◆ GOAL OF THE EXERCISE
Report the count of lines below in which the string "dropdown" occurs; include nothing else.

THE DATA: Begin

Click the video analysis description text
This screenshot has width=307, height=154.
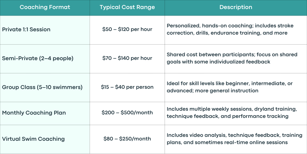click(x=234, y=139)
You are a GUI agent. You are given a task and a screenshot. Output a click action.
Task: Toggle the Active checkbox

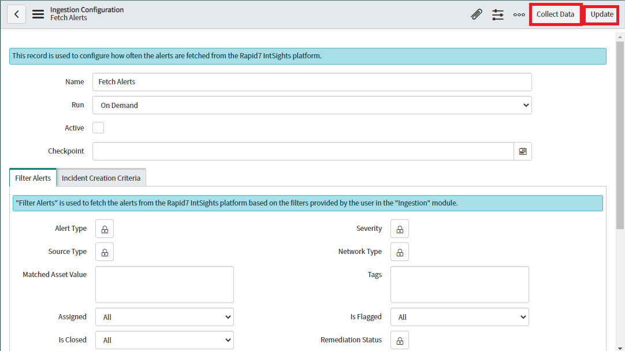[x=98, y=128]
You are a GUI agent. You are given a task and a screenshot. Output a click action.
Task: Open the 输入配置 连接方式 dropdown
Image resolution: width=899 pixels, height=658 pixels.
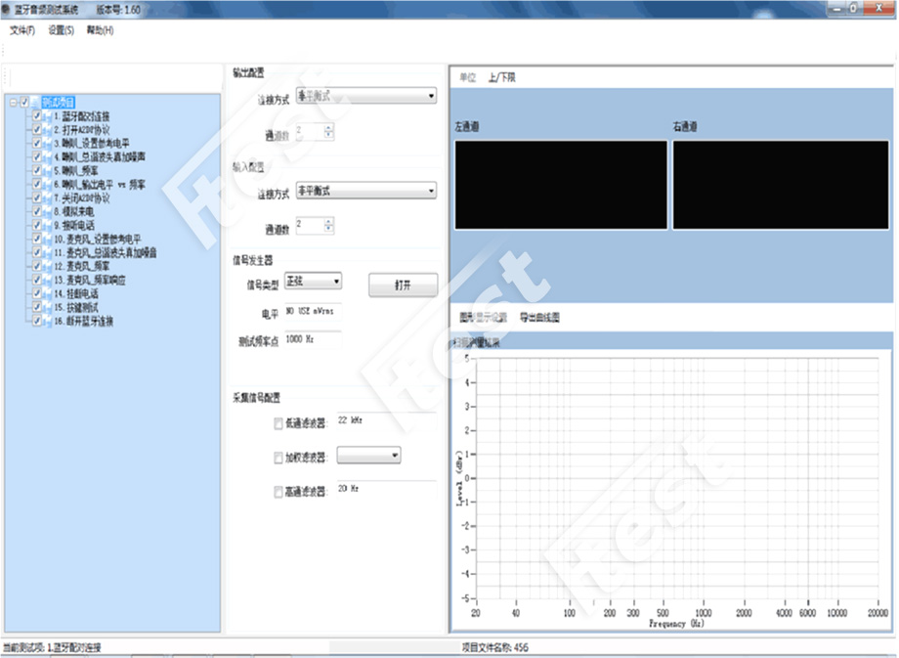[x=365, y=192]
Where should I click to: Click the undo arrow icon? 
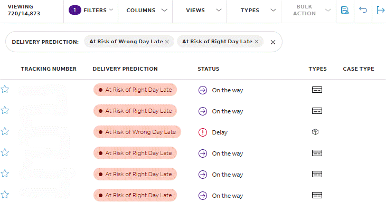363,10
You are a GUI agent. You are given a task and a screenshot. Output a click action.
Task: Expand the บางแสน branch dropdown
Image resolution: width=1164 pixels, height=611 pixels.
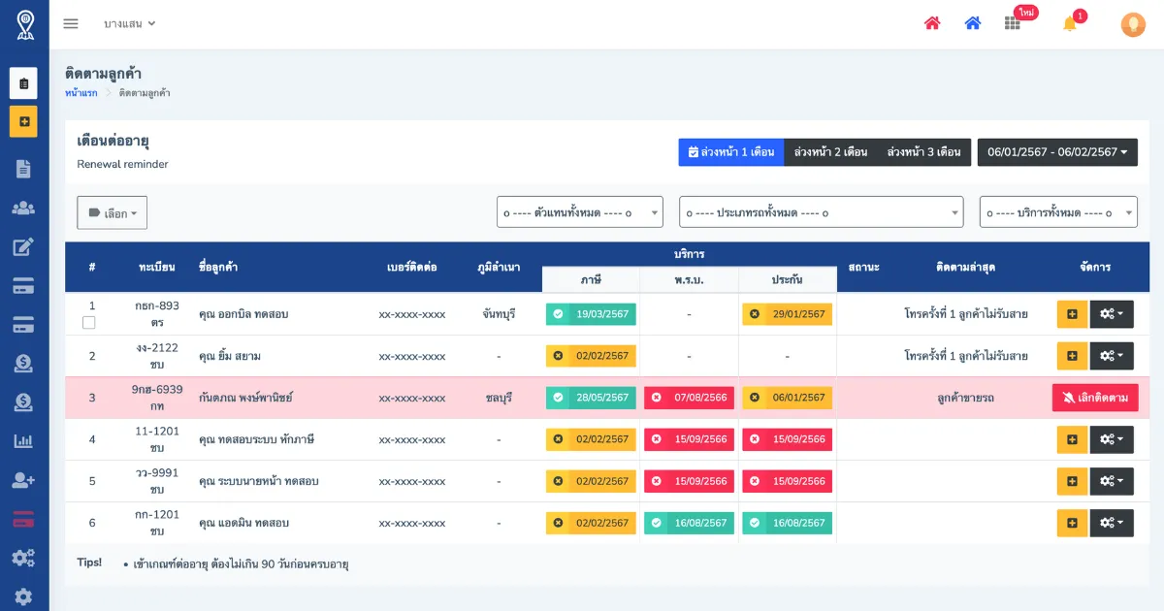pyautogui.click(x=130, y=23)
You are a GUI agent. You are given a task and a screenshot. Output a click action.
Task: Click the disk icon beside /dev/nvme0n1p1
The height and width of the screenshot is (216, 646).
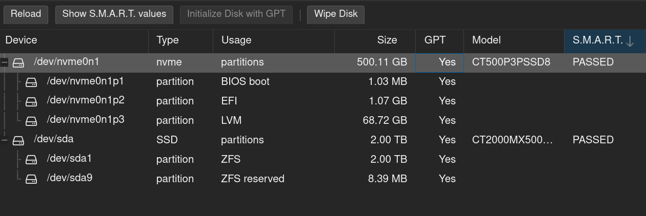(31, 82)
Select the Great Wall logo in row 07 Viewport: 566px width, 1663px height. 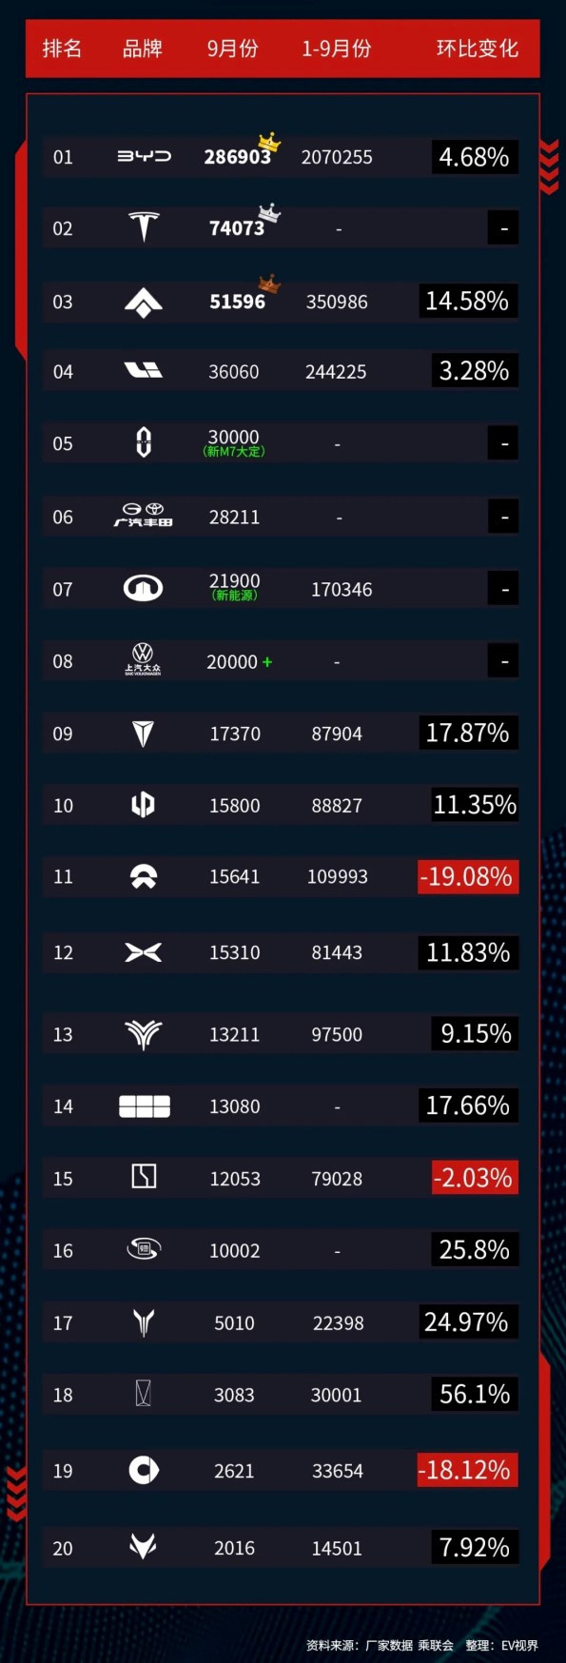[144, 589]
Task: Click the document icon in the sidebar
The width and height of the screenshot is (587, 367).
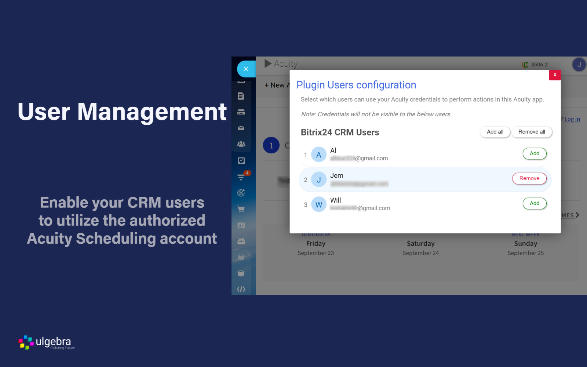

THE DATA: End

◆ RESPONSE AREA
2